An Orangutan in Paris
Offering a uniquely intimate look at the daily lives of captive great apes, Herzfeld uses Wattana’s life to trace the history of orangutans from their first arrival in Europe in 1776 to the inhabitants of the Zoo of Paris and other zoos today. She provides a close look at the habits, technical know-how, and skills of Wattana, who, remarkably, uses strings, paper rolls, rope, and even pieces of wood to make things. And she thoughtfully explores how apes individually—and often with ingenuity—come to terms with and adapt to their captive environments and caretakers. Through these stories, Wattana sympathetically reveals the extraordinary psychology and distinctive personalities of great apes as well as the interconnections between animal and human lives, especially in zoos.

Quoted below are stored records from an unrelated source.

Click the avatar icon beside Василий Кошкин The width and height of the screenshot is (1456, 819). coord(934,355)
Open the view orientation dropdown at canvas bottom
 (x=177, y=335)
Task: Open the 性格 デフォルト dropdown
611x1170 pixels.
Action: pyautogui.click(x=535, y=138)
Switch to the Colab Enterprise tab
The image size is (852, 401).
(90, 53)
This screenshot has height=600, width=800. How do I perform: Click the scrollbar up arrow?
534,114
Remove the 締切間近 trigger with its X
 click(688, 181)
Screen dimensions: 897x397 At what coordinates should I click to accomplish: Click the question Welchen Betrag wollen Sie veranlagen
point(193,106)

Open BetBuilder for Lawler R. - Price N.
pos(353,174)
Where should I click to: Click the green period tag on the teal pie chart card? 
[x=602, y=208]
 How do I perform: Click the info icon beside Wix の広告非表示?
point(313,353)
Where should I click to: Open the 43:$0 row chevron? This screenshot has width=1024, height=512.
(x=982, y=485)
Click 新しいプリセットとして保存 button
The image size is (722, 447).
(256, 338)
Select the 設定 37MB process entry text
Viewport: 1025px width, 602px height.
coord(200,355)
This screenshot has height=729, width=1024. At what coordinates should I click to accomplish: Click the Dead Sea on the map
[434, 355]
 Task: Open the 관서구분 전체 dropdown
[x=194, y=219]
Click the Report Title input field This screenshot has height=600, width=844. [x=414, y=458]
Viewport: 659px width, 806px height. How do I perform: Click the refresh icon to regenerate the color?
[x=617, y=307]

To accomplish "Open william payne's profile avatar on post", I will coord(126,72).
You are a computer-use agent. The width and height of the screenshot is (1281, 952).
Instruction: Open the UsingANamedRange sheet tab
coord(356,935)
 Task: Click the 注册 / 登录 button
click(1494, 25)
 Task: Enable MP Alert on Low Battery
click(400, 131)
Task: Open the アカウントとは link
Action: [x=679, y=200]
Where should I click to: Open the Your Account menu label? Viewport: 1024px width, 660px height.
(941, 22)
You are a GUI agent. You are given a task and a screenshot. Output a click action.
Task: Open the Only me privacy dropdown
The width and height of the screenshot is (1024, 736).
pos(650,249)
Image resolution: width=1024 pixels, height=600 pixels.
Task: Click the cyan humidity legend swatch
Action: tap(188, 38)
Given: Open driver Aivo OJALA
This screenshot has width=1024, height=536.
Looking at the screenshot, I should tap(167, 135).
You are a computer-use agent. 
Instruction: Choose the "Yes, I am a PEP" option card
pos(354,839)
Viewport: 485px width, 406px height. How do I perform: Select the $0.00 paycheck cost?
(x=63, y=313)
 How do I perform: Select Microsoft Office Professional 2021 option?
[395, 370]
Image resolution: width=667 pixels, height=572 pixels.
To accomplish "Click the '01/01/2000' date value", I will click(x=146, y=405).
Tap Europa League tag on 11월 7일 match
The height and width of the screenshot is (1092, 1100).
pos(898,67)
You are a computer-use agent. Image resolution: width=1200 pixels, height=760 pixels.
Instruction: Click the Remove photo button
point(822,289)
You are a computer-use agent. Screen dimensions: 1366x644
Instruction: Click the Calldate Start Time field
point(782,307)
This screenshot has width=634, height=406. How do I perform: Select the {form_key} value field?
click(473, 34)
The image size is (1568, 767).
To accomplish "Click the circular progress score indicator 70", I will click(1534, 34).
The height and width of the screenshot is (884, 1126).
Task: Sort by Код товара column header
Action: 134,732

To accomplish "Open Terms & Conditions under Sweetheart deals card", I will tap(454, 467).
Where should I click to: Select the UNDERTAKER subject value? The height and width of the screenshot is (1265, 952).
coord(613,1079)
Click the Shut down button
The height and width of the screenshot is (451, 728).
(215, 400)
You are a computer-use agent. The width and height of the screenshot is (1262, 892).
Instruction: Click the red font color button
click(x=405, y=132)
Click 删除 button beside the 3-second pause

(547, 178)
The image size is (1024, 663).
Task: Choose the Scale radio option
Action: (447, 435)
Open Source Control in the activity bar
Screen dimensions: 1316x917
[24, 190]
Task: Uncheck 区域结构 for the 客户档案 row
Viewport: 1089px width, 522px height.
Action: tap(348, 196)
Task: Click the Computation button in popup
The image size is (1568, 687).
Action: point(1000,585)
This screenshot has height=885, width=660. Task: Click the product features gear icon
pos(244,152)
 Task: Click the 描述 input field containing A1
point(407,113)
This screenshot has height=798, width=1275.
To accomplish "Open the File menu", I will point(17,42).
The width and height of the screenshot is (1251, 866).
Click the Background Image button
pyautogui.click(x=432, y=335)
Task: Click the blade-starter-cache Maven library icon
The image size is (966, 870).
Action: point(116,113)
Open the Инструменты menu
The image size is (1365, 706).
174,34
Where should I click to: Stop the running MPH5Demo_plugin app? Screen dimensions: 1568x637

Scientists predict that orangutans will disappear from the wild by 2030, and captive animals like Wattana may, as a result, provide our best chance to understand and appreciate their astonishing intelligence and abilities. Wattana, the accomplished maker of knots, is the hero of this poignant book, which will enthrall anyone curious about the lives of our primate cousins.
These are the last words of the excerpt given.